* START Material for this exercise *

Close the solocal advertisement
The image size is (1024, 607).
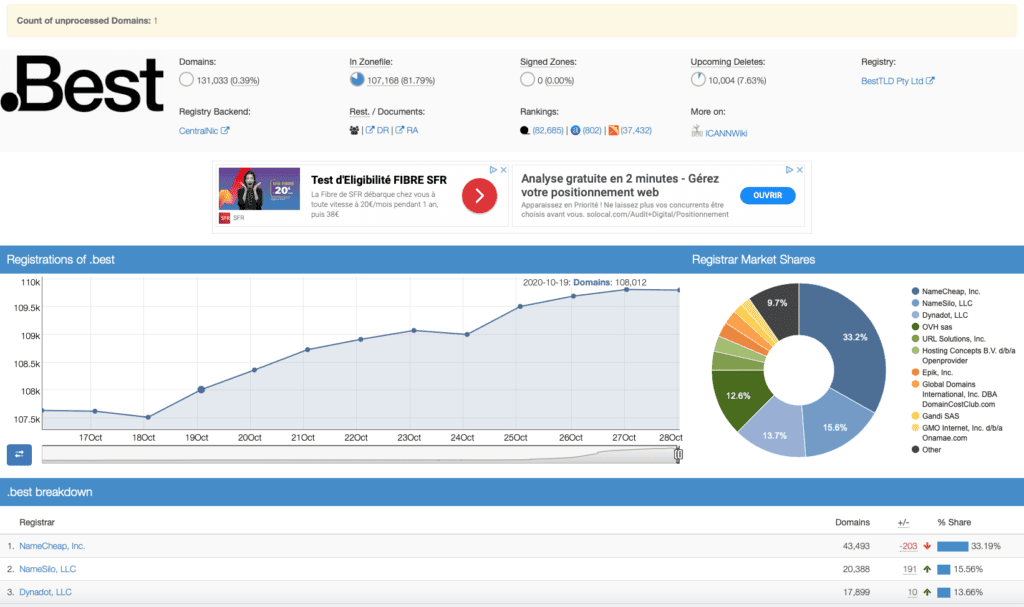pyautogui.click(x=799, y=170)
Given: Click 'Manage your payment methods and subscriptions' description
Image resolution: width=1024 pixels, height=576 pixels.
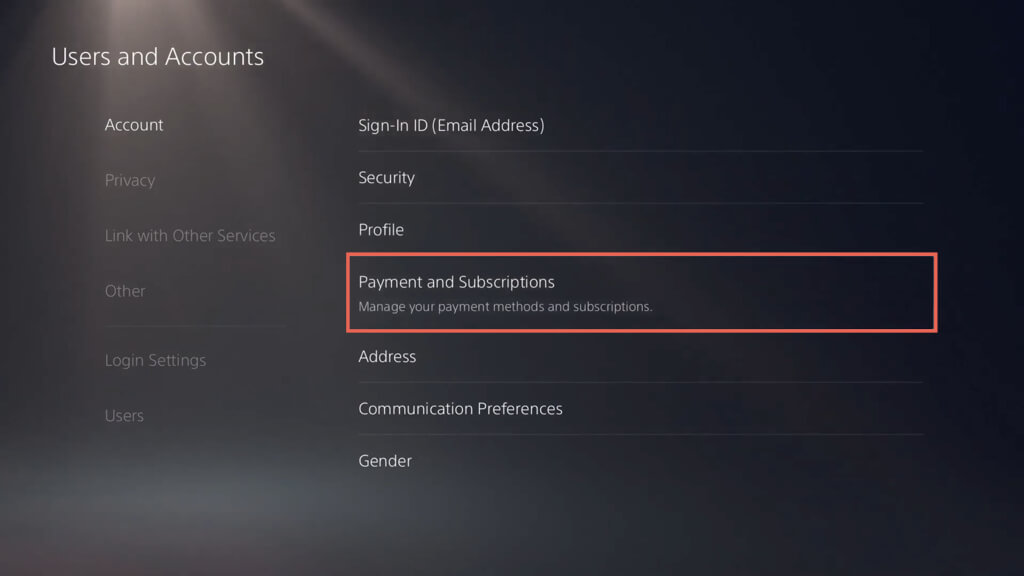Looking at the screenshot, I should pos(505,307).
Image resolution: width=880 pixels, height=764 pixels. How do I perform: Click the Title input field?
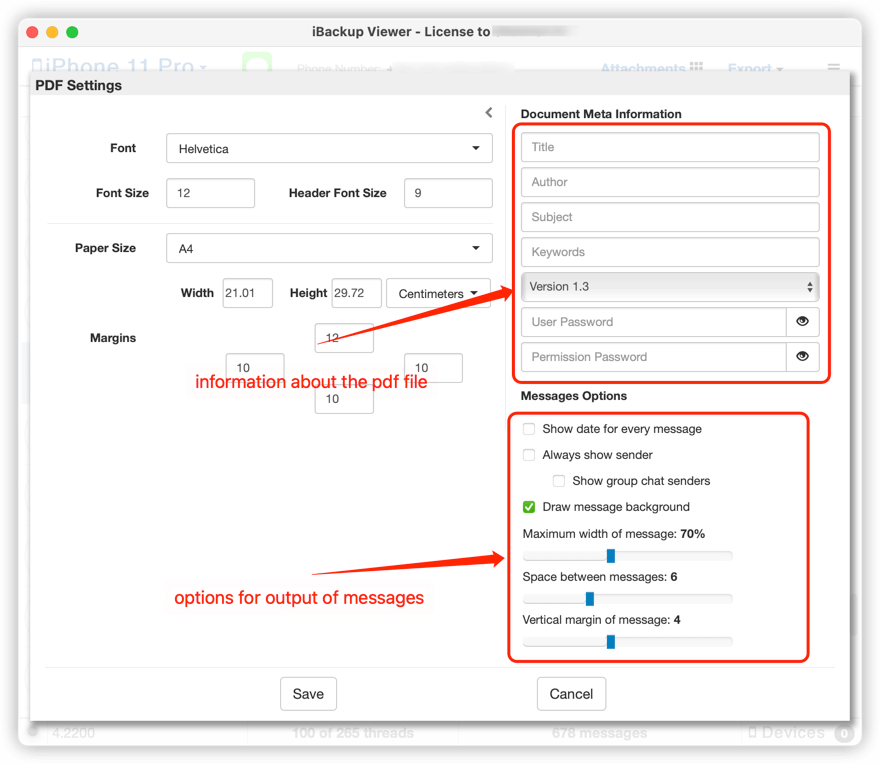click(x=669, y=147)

* END Material for this exercise *
* START Material for this exercise *

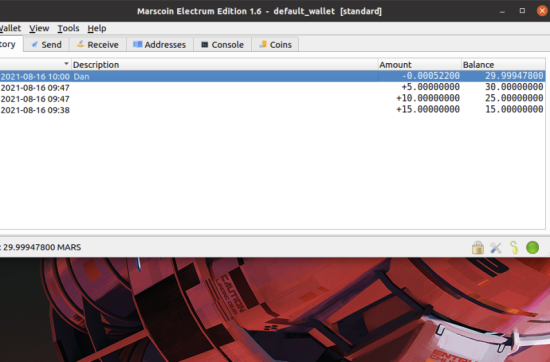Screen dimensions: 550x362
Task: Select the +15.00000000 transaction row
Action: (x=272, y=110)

* END Material for this exercise *
* START Material for this exercise *

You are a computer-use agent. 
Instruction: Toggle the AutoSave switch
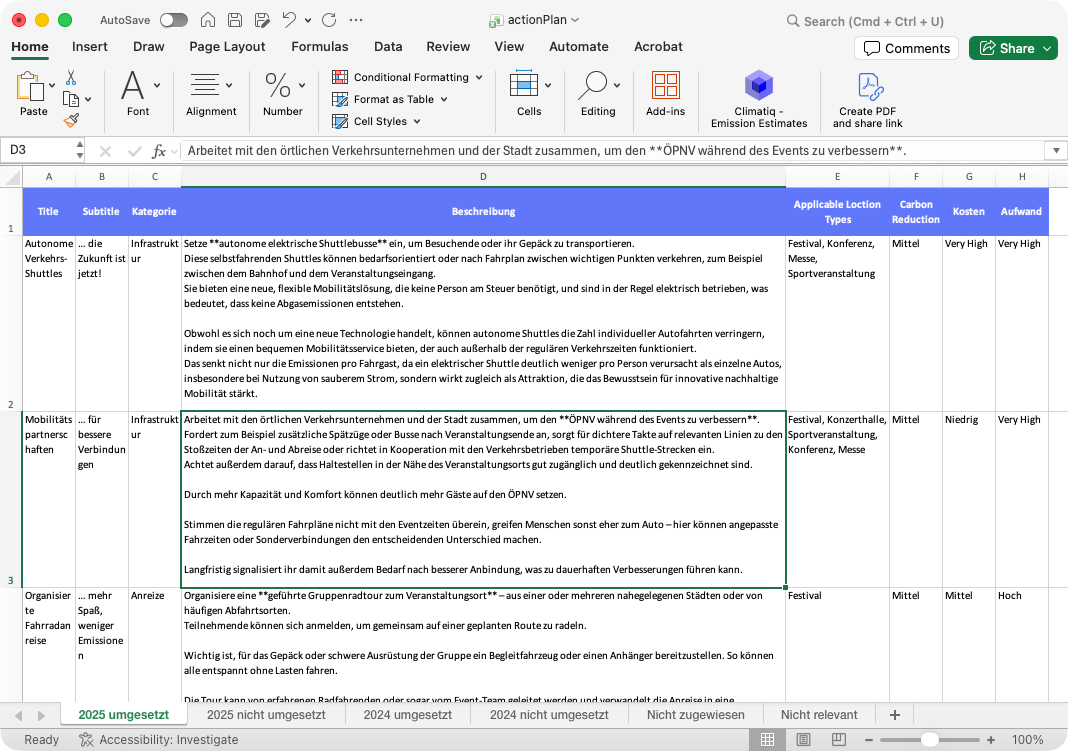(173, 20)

* END Material for this exercise *

Problem details: Could you lay out the rows as a Markdown table, one line per table row, from the line with "Close the solocal advertisement" to the line with "click(x=669, y=147)", both included? Use the columns No. and Text, skip blank lines, and leave the pictures out.

Complete response:
| No. | Text |
|---|---|
| 1 | Close the solocal advertisement |
| 2 | The image size is (1024, 607). |
| 3 | pyautogui.click(x=799, y=170) |
| 4 | Given: Click 'Manage your payment methods and subscriptions' description |
| 5 | Image resolution: width=1024 pixels, height=576 pixels. |
| 6 | Looking at the screenshot, I should pos(505,307). |
| 7 | Image resolution: width=880 pixels, height=764 pixels. How do I perform: Click the Title input field? |
| 8 | click(x=669, y=147) |